A major factor in this is whether the study sample (e.g. the research participants) are representative of the general population along relevant dimensions. Other factors jeopardizing external validity are:
- Reactive or interaction effect of surveying, a pre-survey might increase the scores on a post-survey;
- Interaction effects of selection biases and the experimental variable;
- Reactive effects of experimental arrangements, which would preclude generalization about the effect of the experimental variable upon persons being exposed to it in non-experimental settings;
- Multiple-treatment interference, where effects of earlier treatments are not erasable.
This is the extent to which research results can be applied to real life situations outside of research settings. This issue is closely related to external validity but covers the question of to what degree experimental findings mirror what can be observed in the real world (ecology = the science of interaction between organism and its environment). To be ecologically valid, the methods, materials, and setting of a study must approximate the real-life situation that is under investigation.

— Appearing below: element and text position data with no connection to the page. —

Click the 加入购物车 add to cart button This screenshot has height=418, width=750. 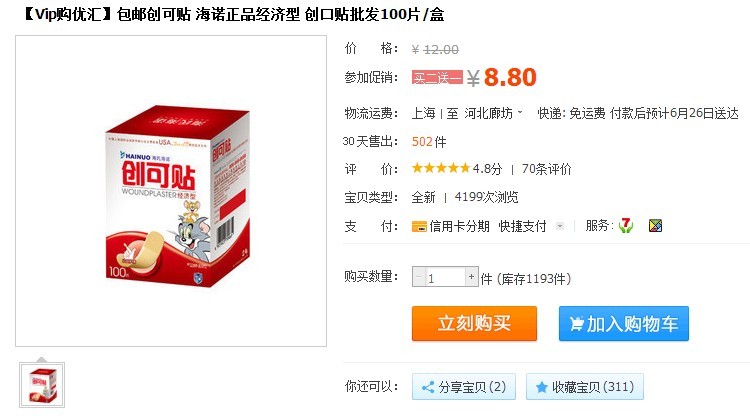(624, 324)
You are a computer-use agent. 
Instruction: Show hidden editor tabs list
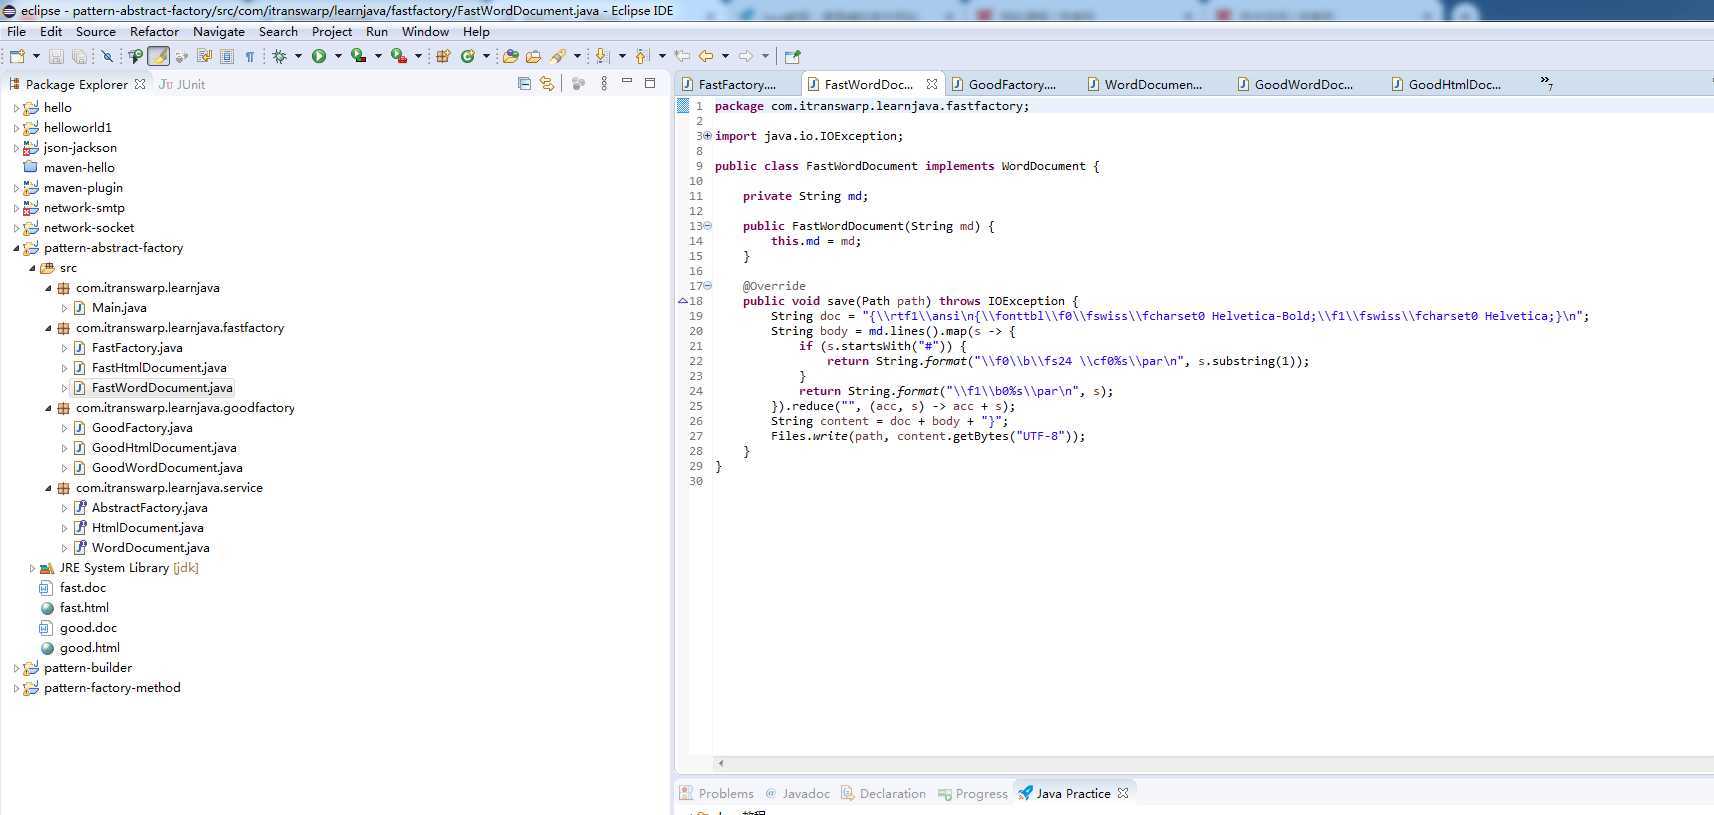(1546, 83)
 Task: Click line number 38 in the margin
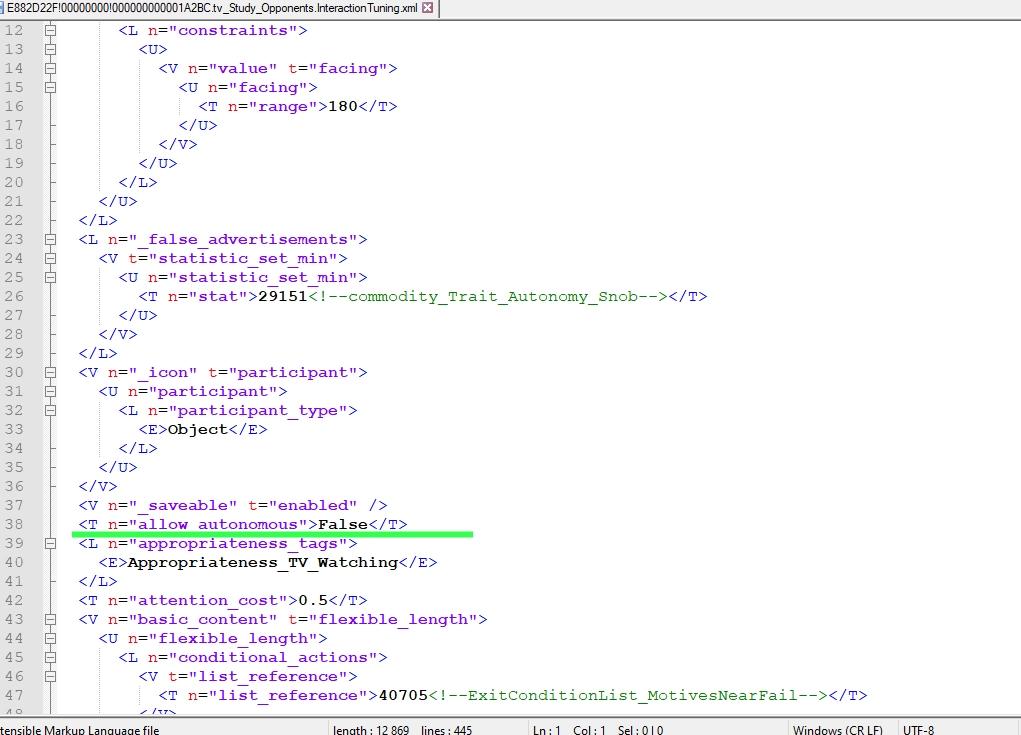pyautogui.click(x=13, y=524)
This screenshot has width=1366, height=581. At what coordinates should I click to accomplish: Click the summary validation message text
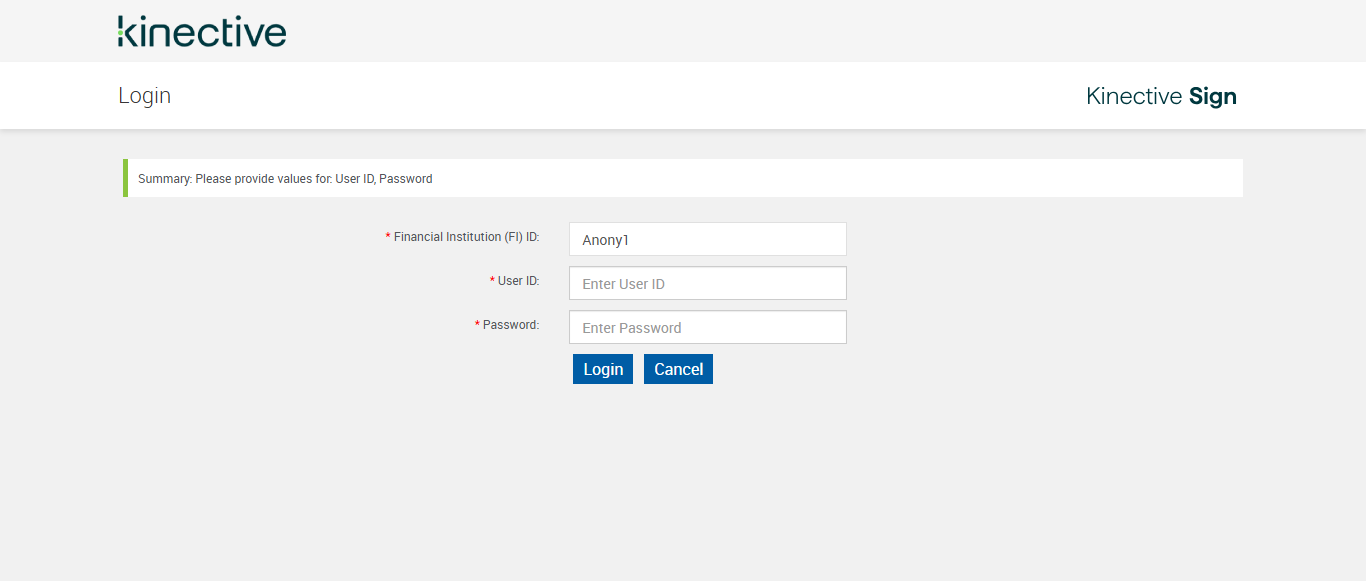(x=285, y=179)
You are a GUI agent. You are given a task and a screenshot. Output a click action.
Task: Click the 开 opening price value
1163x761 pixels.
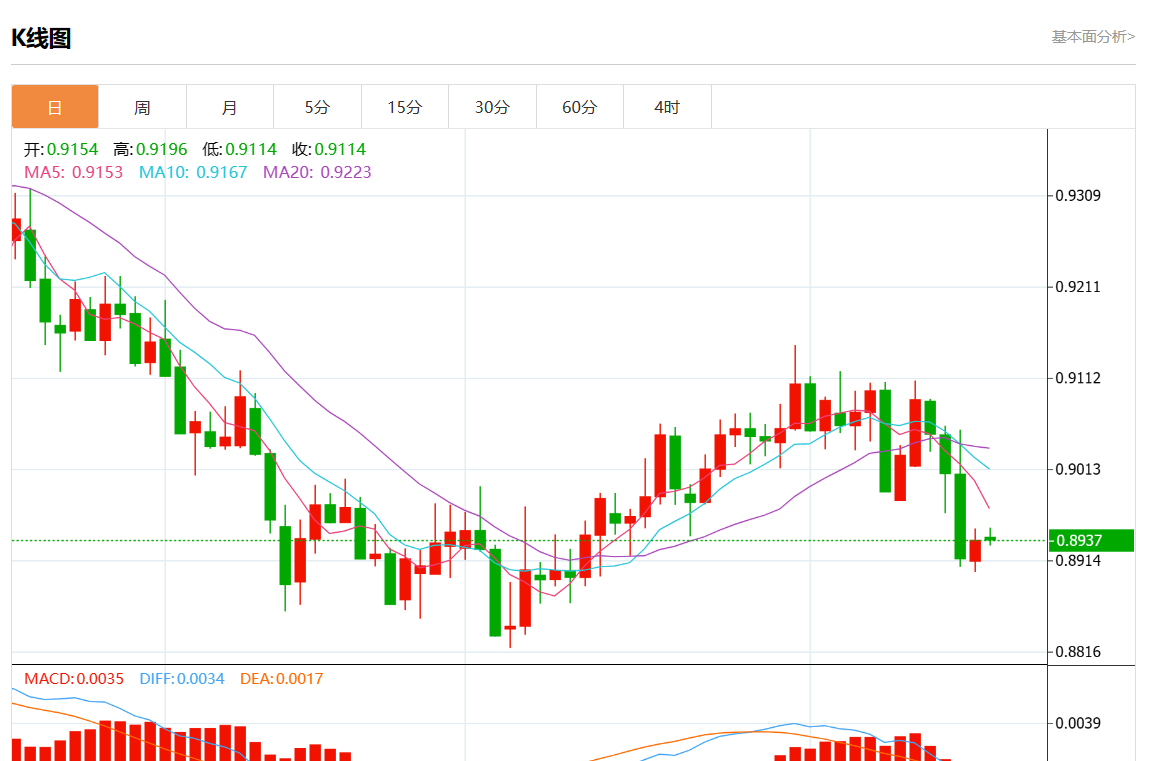pyautogui.click(x=72, y=150)
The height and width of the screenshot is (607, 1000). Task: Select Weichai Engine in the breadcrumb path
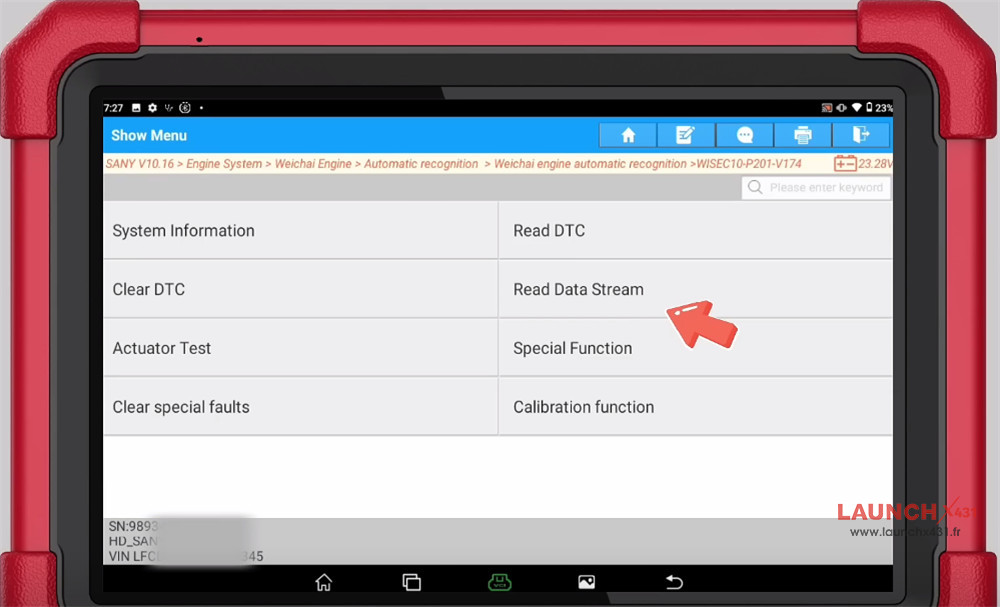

Ecological validity is partly related to the issue of experiment versus observation. Typically in science, there are two domains of research: observational (passive) and experimental (active). The purpose of experimental designs is to survey causality, so that you can infer A causes B or B causes A. But sometimes, ethical and/or methodological restrictions prevent you from conducting an experiment (e.g. how does isolation influence a child’s cognitive functioning?). Then you can still do research, but it’s not causal, it’s correlational. You can only conclude that A occurs together with B. Both techniques have their strengths and weaknesses.
On first glance, internal and external validity seem to contradict each other – to get an experimental design you have to control for all interfering variables. That’s why you often conduct your experiment in a laboratory setting. While gaining internal validity (excluding interfering variables by keeping them constant) you lose ecological or external validity because you establish an artificial laboratory setting. On the other hand with observational research you can’t control for interfering variables (low internal validity) but you can measure in the natural (ecological) environment, at the place where behavior normally occurs. However, in doing so, you sacrifice internal validity.
The apparent contradiction of internal validity and external validity is, however, only superficial. The question of whether results from a particular study generalize to other people, places, or times arises only when one follows an inductivist research strategy. If the goal of a study is to deductively survey a theory, one is only concerned with factors which might undermine the rigor of the study, i.e. threats to internal validity.